BEGIN

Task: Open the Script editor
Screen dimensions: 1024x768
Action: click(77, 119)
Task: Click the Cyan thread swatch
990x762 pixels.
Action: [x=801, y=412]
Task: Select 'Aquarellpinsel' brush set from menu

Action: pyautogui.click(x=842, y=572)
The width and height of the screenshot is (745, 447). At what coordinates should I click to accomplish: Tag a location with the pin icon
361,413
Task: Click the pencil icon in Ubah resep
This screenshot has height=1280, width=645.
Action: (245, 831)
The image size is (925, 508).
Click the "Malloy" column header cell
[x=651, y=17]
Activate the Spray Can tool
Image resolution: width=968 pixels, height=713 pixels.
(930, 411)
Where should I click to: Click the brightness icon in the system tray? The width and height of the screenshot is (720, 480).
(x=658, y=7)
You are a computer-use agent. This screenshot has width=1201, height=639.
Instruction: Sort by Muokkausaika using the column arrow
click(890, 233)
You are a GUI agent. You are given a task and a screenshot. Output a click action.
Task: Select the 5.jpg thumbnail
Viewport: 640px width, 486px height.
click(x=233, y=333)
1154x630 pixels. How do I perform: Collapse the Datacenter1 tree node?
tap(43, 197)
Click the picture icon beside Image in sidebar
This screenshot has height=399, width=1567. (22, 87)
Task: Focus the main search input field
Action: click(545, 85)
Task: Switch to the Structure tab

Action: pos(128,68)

END

Your objective: Every record must be repeated precisely and in full.

The answer:
Task: Open the Script editor
Screen dimensions: 1024x768
Action: click(77, 119)
Task: Click the Cyan thread swatch
990x762 pixels.
Action: [x=801, y=412]
Task: Select 'Aquarellpinsel' brush set from menu

Action: pyautogui.click(x=842, y=572)
The width and height of the screenshot is (745, 447). At what coordinates should I click to accomplish: Tag a location with the pin icon
361,413
Task: Click the pencil icon in Ubah resep
This screenshot has height=1280, width=645.
Action: (245, 831)
The image size is (925, 508).
Click the "Malloy" column header cell
[x=651, y=17]
Activate the Spray Can tool
Image resolution: width=968 pixels, height=713 pixels.
(930, 411)
Where should I click to: Click the brightness icon in the system tray? The width and height of the screenshot is (720, 480).
(x=658, y=7)
You are a computer-use agent. This screenshot has width=1201, height=639.
Instruction: Sort by Muokkausaika using the column arrow
click(890, 233)
You are a GUI agent. You are given a task and a screenshot. Output a click action.
Task: Select the 5.jpg thumbnail
Viewport: 640px width, 486px height.
click(x=233, y=333)
1154x630 pixels. How do I perform: Collapse the Datacenter1 tree node?
tap(43, 197)
Click the picture icon beside Image in sidebar
This screenshot has height=399, width=1567. (22, 87)
Task: Focus the main search input field
Action: click(545, 85)
Task: Switch to the Structure tab

Action: pos(128,68)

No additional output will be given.